DO THIS: From the listing below, pull out every line that contains the word "title" and copy each one unchanged.

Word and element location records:

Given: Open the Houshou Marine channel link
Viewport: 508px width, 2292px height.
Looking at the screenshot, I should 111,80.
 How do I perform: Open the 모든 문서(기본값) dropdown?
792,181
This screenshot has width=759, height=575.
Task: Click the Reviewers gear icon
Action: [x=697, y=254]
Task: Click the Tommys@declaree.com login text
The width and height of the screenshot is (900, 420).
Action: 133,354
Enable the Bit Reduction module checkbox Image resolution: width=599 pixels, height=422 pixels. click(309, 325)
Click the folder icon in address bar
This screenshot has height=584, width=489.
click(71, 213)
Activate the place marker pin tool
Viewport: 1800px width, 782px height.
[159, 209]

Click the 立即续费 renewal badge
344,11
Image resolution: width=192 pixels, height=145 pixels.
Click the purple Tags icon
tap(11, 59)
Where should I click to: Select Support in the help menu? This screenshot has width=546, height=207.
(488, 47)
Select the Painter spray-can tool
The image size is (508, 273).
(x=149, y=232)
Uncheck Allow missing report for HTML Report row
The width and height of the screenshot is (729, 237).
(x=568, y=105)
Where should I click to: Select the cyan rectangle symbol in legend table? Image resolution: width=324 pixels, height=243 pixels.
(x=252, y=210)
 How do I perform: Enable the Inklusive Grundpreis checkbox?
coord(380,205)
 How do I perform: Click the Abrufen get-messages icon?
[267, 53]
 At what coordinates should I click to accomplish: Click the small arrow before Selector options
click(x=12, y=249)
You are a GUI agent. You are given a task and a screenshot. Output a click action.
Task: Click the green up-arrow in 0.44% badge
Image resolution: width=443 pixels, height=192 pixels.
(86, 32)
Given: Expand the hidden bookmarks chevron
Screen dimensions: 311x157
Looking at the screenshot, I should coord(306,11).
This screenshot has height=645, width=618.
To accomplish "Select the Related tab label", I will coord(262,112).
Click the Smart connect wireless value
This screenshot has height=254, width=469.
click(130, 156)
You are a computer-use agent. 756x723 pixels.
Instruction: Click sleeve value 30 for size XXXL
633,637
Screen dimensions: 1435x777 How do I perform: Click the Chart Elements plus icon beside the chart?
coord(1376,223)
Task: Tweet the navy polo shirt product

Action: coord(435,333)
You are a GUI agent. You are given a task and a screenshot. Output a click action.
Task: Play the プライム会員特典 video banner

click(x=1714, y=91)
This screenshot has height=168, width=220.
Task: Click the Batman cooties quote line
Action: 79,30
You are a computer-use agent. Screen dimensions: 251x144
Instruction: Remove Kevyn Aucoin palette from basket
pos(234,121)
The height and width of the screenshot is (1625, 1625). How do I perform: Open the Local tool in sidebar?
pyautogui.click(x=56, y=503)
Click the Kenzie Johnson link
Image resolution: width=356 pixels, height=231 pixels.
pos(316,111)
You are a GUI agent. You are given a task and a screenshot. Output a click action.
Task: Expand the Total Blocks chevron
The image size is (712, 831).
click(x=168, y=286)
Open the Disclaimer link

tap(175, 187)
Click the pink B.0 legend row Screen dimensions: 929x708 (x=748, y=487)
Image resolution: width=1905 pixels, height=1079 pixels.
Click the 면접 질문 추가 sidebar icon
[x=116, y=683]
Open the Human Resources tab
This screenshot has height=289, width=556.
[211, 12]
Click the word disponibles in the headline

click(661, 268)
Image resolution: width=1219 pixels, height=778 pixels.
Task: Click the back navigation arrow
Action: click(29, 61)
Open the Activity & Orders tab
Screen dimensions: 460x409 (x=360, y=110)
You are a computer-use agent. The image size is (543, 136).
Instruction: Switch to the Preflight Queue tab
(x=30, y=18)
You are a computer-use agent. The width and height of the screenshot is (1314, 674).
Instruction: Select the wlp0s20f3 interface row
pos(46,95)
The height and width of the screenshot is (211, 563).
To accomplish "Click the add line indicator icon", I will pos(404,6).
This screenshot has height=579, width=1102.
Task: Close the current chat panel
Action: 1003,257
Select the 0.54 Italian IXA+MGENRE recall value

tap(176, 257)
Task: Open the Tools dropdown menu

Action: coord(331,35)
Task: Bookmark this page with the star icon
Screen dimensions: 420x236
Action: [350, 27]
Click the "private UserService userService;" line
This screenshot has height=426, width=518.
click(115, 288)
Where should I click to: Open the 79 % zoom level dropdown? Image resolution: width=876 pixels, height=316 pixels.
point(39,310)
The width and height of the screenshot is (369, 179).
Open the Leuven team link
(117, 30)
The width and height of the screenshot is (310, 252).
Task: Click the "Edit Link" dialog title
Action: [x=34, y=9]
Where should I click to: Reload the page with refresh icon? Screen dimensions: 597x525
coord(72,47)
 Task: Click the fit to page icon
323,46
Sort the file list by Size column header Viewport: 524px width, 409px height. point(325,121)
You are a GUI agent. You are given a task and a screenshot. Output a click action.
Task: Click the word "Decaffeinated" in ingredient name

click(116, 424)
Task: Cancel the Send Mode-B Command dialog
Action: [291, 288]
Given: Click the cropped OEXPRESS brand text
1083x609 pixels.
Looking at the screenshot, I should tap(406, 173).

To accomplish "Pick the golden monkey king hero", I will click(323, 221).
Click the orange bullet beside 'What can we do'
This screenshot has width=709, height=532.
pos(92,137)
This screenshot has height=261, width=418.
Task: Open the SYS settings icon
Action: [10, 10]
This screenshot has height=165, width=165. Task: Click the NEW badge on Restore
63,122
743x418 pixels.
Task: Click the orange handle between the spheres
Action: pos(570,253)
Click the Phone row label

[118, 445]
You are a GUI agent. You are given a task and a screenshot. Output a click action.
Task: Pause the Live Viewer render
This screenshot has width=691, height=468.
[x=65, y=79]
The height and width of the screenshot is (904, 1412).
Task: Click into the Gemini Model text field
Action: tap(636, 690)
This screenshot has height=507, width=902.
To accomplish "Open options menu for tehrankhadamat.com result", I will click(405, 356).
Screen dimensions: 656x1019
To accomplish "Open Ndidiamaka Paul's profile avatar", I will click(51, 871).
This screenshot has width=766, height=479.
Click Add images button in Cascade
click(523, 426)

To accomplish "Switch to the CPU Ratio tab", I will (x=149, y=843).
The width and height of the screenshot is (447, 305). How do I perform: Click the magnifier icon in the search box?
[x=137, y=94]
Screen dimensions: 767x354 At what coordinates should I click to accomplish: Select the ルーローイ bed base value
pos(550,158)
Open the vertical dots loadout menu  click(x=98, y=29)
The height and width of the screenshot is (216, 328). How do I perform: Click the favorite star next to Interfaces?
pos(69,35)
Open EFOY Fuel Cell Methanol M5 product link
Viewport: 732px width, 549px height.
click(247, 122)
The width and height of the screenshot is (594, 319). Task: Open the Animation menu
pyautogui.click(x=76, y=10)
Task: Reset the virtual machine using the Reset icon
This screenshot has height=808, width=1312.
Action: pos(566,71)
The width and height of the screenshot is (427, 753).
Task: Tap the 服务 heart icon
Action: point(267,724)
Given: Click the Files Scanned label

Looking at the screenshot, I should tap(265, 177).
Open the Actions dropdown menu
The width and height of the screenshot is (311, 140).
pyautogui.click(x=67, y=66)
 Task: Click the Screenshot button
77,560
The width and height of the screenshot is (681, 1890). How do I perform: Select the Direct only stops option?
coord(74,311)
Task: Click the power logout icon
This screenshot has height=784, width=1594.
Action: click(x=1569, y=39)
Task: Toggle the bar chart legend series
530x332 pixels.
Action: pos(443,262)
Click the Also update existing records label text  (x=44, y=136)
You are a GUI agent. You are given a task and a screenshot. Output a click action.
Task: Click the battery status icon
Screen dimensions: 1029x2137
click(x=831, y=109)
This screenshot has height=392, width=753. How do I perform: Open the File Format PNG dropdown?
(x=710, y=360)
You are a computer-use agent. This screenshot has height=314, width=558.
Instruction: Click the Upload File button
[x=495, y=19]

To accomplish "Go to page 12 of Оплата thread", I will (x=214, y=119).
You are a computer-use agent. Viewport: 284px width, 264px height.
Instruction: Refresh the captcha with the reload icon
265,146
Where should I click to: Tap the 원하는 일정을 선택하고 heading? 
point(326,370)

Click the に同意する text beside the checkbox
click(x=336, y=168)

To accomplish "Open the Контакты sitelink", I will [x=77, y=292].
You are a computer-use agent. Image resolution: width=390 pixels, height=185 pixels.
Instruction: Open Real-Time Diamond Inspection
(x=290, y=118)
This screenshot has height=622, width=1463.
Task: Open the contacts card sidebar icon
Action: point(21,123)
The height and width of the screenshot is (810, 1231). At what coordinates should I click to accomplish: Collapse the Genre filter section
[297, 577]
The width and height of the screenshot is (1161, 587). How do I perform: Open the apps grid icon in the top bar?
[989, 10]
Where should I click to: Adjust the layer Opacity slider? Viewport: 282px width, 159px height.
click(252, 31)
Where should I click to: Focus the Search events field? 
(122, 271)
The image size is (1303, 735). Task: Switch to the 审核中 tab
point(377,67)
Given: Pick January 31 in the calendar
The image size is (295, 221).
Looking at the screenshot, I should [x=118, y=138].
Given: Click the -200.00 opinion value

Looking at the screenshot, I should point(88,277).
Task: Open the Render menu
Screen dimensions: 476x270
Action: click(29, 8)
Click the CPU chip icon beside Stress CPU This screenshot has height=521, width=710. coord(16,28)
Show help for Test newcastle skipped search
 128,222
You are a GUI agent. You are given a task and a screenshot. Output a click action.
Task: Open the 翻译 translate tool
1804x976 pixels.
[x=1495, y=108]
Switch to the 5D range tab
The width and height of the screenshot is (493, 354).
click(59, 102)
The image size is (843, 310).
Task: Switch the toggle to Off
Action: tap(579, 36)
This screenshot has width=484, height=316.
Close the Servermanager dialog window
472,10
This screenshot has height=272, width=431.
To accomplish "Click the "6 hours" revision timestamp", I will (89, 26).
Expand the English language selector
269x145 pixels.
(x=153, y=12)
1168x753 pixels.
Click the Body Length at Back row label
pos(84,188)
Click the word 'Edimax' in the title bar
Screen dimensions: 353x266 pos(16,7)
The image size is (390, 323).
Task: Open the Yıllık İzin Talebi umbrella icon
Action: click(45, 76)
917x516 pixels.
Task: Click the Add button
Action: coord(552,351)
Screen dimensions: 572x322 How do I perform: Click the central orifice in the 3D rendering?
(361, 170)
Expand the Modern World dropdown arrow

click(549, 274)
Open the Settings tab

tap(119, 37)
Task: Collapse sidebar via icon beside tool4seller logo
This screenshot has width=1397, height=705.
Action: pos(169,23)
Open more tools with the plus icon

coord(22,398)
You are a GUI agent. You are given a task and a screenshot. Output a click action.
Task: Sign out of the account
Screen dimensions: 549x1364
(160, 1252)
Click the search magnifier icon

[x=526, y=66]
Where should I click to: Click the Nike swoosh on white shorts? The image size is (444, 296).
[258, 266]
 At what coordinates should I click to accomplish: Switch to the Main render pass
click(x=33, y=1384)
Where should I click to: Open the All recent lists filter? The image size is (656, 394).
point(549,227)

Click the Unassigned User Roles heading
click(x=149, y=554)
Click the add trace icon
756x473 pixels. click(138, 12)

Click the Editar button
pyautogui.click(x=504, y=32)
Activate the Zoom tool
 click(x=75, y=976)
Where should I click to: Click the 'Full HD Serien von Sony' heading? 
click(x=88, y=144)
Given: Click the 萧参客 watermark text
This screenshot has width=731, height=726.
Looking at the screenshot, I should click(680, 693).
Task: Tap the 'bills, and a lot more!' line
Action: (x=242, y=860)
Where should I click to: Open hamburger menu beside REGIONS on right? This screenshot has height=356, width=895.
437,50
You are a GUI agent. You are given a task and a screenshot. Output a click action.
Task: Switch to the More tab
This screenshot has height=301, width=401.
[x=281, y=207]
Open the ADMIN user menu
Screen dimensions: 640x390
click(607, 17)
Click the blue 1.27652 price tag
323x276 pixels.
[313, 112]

CORRECT OUTPUT:
Task: Click the "Edit Link" dialog title
Click the word 'Edimax' in the title bar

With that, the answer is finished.